Maqsoudi is known as the author of textbooks: on syllabic teaching “Muallim awwal” (“First teacher”, 1892), primer for teaching reading and writing in Arabic “Muallim thani” (“Second teacher”), “Durus shifahiya” (“Lessons of eloquence”, 1898 ), “Torki saryfy” (“Morphology of the Tatar language”), “Torki imlya kagyydalare” (“Rules of spelling of the Tatar language”), “Torki nakhye” (“Syntax of the Tatar language”) (1910). From 1906, he published the Yulduz newspaper in Kazan, he also was its editor-in-chief until 1918. The newspaper was one of the most popular and authoritative pre-revolutionary publications in the Tatar language.
Being a councilor of the Kazan City Duma, Maqsoudi was able to found the first Tatar public library in Kazan in 1906, Kutupkhanai Islamia, which he managed until 1923. Ahmed-Hadi and his brother Sadri were among the leaders of the Muslim liberal democratic party Ittifaq al-Muslimin. At the Third All-Russian Congress of Muslims (Nizhny Novgorod, August 1906), Ahmed-Hadi Maqsoudi was elected to the Central Committee and the Central Bureau of the Party; at the All-Russian Congress of Muslim Public Organizations (Petrograd, December 1914), he was elected to the Central Committee of the Russian Muslim Public Organizations. He took part in the First (Moscow, May 1917) and Second (Kazan, July-August 1917) All-Russian Muslim Congresses. At the latter, he was elected to the Millet Majlisi and became a member of the Commission on Public Education Milli Idare. In 1925-1930, he taught Arabic at the Oriental Pedagogical Institute.

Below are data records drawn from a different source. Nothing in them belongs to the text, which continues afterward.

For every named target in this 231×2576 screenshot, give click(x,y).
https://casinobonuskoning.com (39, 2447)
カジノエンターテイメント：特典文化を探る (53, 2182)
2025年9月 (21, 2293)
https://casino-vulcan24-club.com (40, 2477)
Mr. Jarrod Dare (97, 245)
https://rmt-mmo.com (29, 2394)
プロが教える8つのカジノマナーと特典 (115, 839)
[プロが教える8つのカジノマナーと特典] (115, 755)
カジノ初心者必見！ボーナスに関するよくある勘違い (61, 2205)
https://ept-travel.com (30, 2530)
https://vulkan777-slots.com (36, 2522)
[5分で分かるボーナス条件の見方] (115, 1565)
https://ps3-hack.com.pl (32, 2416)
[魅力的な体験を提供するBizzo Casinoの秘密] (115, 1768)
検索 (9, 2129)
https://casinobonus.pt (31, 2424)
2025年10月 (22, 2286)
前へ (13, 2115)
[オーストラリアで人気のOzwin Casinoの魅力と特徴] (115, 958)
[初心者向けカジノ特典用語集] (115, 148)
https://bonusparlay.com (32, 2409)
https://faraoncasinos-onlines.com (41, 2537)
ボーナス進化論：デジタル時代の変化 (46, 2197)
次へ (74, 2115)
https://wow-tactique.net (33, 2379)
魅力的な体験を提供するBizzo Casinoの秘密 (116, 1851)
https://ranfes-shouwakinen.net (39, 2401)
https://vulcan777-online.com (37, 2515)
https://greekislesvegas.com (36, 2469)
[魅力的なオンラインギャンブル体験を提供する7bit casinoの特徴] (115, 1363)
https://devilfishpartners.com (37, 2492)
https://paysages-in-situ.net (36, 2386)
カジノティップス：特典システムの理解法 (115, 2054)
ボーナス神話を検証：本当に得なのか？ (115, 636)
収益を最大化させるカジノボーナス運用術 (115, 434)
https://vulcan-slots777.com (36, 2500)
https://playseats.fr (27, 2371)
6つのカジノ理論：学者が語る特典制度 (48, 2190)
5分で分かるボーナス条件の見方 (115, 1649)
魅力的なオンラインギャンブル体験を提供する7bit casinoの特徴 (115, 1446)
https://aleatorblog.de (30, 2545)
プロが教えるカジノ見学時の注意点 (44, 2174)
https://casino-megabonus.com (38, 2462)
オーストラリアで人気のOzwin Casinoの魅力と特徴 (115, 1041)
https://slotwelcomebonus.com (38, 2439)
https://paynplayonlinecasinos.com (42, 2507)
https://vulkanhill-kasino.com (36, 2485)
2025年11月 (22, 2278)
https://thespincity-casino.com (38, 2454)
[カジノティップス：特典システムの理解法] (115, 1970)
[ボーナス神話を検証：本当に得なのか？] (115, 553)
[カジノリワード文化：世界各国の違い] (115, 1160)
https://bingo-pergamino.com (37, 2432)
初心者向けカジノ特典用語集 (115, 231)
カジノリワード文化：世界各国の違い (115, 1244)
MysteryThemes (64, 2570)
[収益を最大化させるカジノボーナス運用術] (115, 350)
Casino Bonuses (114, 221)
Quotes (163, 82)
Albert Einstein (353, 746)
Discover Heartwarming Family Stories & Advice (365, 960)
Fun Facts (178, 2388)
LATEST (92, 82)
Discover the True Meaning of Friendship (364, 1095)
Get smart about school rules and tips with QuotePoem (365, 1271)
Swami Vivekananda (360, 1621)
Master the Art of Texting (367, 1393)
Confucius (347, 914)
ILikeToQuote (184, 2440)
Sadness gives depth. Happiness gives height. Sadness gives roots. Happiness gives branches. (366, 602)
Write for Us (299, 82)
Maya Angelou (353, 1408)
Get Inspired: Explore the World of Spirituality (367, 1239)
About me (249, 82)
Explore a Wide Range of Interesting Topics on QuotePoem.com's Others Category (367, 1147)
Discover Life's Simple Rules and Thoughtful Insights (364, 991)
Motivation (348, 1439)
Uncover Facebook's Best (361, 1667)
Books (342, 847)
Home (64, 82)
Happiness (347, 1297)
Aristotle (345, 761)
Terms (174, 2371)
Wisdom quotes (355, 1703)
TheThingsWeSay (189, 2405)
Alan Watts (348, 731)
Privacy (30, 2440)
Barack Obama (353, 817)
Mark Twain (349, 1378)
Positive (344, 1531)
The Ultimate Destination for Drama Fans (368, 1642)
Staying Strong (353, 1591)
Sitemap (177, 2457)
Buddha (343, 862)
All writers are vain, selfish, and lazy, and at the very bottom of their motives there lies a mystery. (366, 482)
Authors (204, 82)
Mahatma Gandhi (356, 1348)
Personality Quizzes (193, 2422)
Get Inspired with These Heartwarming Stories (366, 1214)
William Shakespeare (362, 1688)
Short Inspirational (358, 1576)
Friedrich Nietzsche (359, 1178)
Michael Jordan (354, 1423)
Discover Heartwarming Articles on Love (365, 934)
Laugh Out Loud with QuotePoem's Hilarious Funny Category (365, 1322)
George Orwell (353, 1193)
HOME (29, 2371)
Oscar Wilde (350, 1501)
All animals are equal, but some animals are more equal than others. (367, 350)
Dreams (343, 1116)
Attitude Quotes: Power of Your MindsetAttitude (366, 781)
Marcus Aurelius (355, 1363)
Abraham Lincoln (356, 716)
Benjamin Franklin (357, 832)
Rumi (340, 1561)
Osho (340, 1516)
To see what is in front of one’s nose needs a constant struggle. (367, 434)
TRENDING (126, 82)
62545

In 1927-1928, Maqsoudi began a large-scale work on the publication of his book Fanny Kamus (Scientific Dictionary), which was basically an explanatory dictionary of scientific and socio-political terms. Maqsoudi was arrested and convicted twice in 1933 and 1938, acquitted and released in 1939. He died on June 28, 1941, and was buried at the cemetery of the New Tatar Settlement in Kazan.